Stated goal -> Reproduce the lines of the records below word for word, starting with the line that contains "Task: Tap the red zone-layout cross symbol" and continuing through the end of the records. Omit the pictures from your answer.

[Stored items]
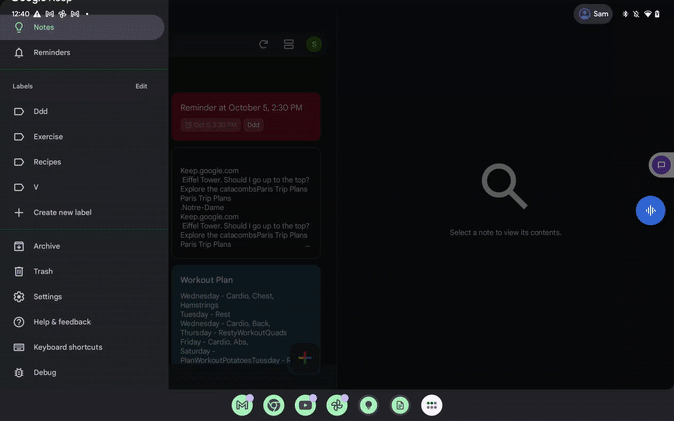Open the Ddd label

point(41,112)
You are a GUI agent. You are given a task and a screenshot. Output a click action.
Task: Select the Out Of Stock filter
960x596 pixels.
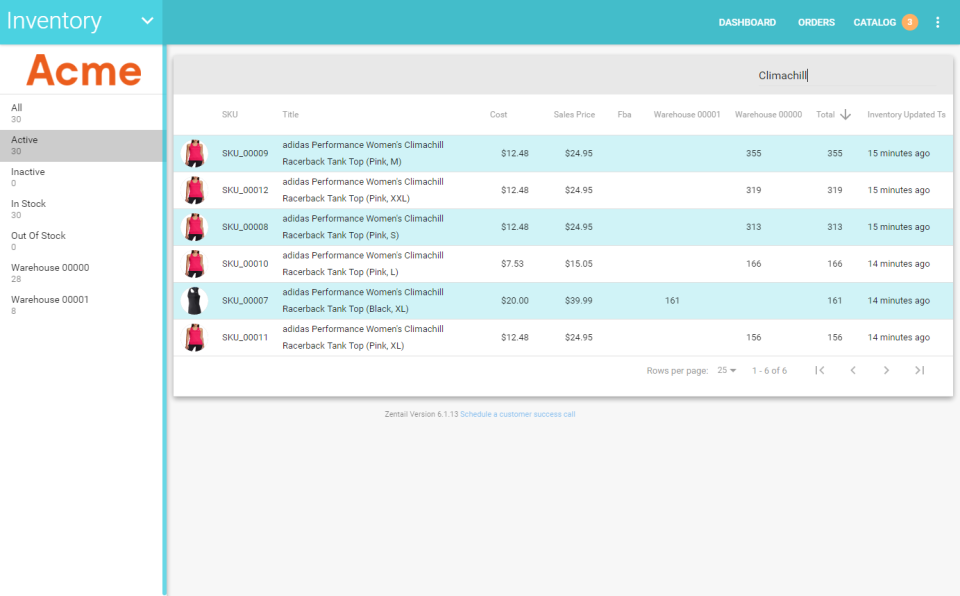(80, 241)
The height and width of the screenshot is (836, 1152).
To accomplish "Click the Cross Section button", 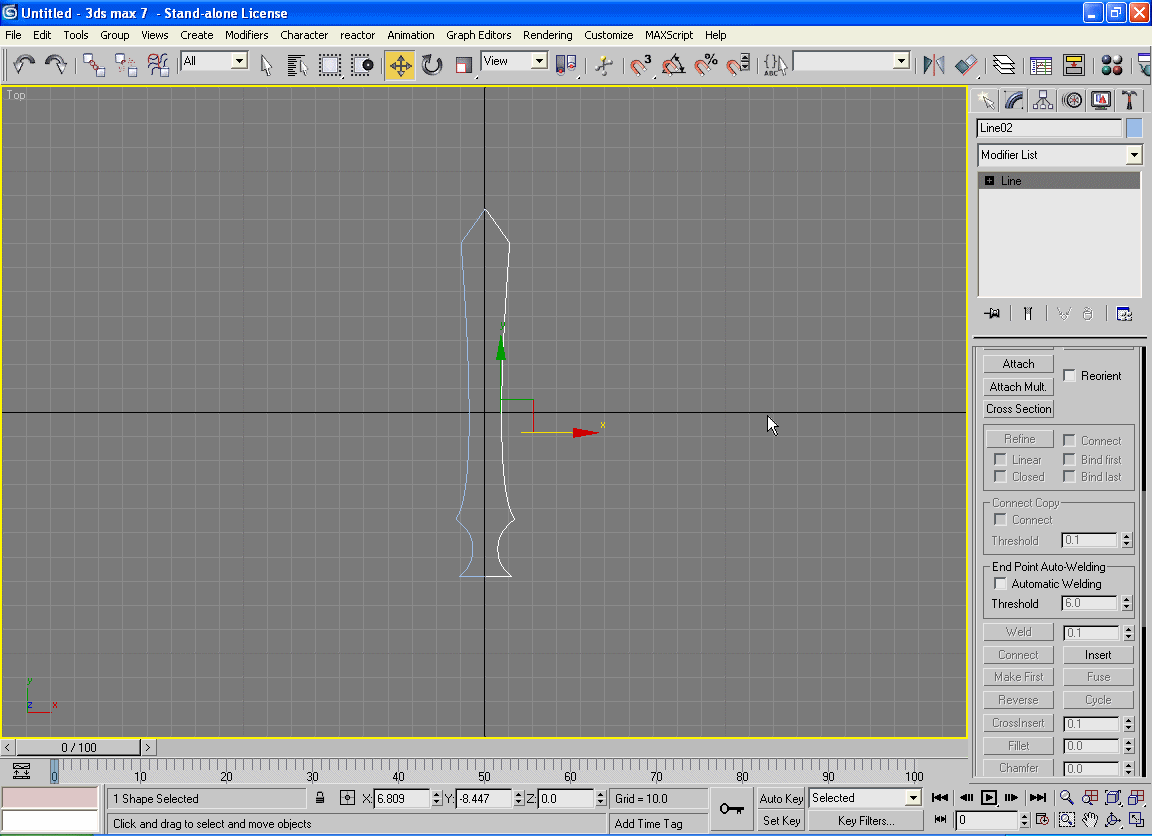I will click(x=1018, y=409).
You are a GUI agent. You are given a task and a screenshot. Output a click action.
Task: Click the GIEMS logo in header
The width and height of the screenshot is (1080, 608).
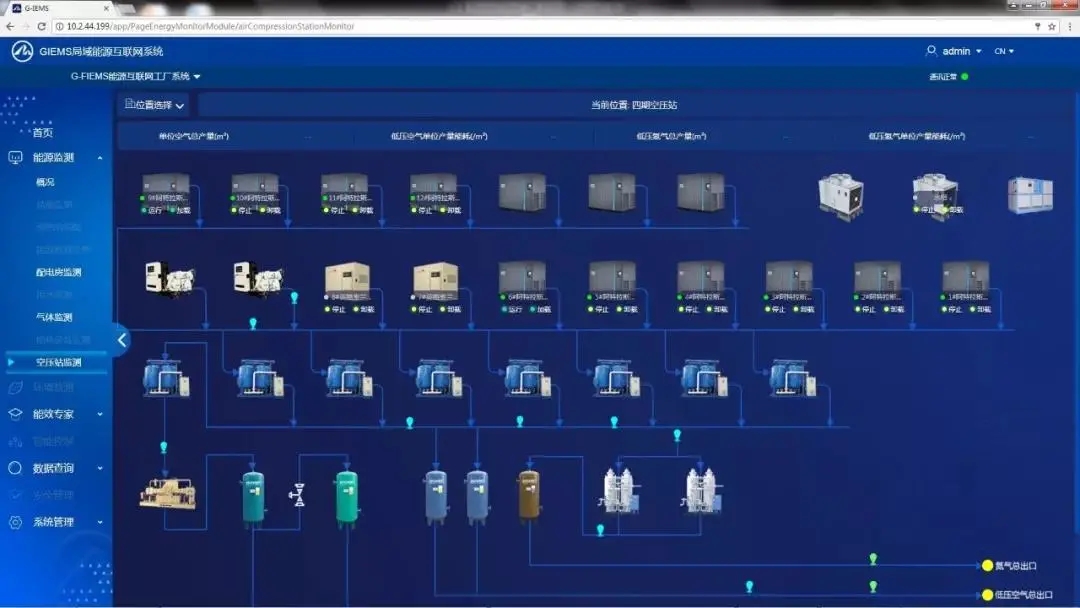[x=22, y=51]
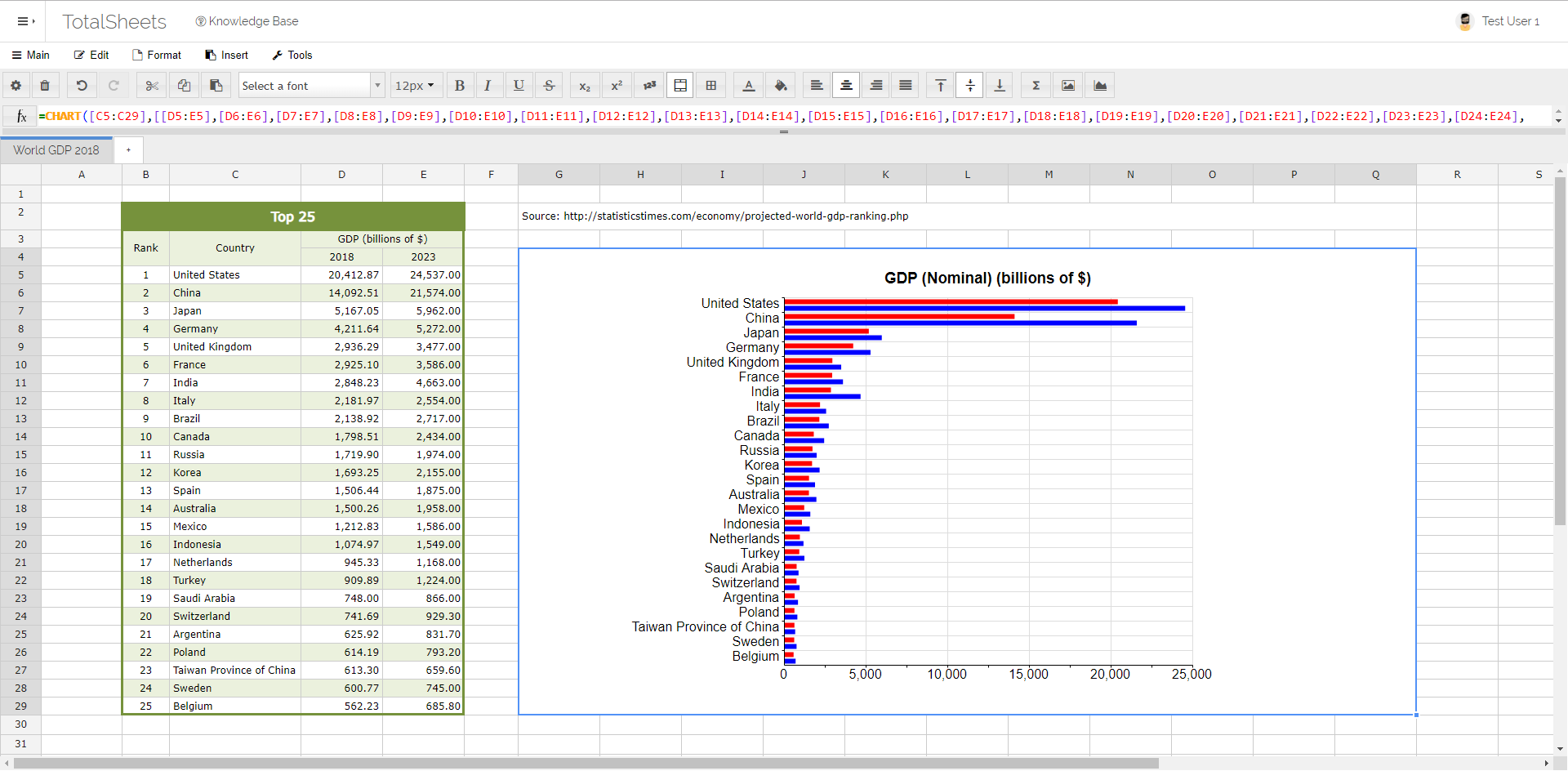Screen dimensions: 1568x771
Task: Pick a fill color with the paint bucket
Action: click(781, 85)
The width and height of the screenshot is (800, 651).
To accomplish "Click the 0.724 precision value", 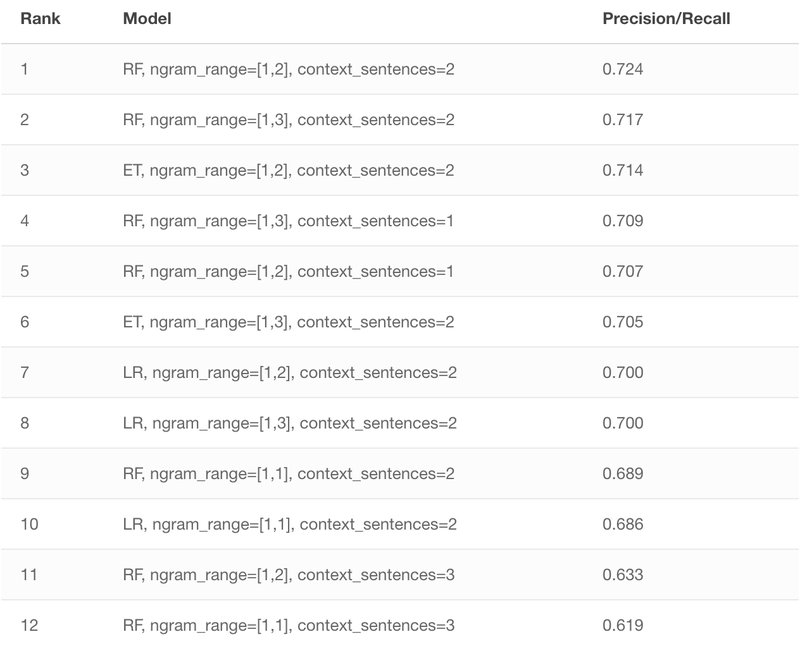I will pos(622,69).
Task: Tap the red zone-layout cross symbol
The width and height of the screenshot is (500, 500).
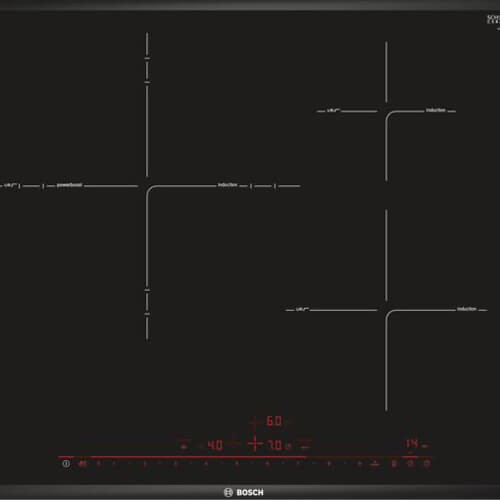Action: (x=255, y=444)
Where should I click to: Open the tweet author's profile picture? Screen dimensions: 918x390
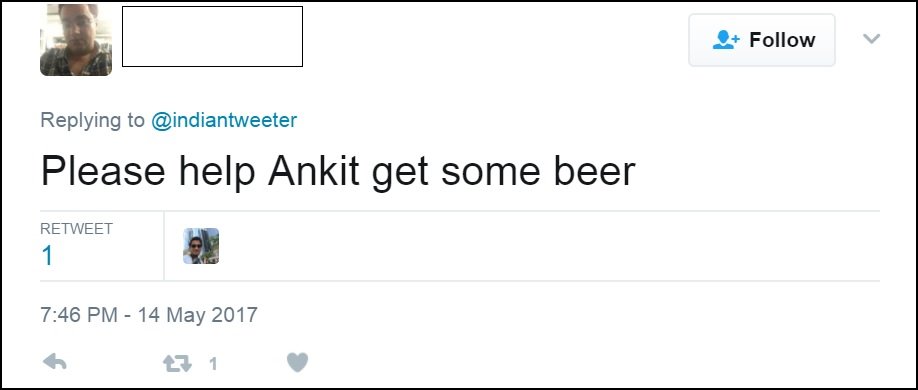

Task solution ->
Task: Tap the red zone-layout cross symbol
The width and height of the screenshot is (500, 500).
Action: (x=255, y=444)
Where should I click to: Open the tweet author's profile picture? Screen dimensions: 918x390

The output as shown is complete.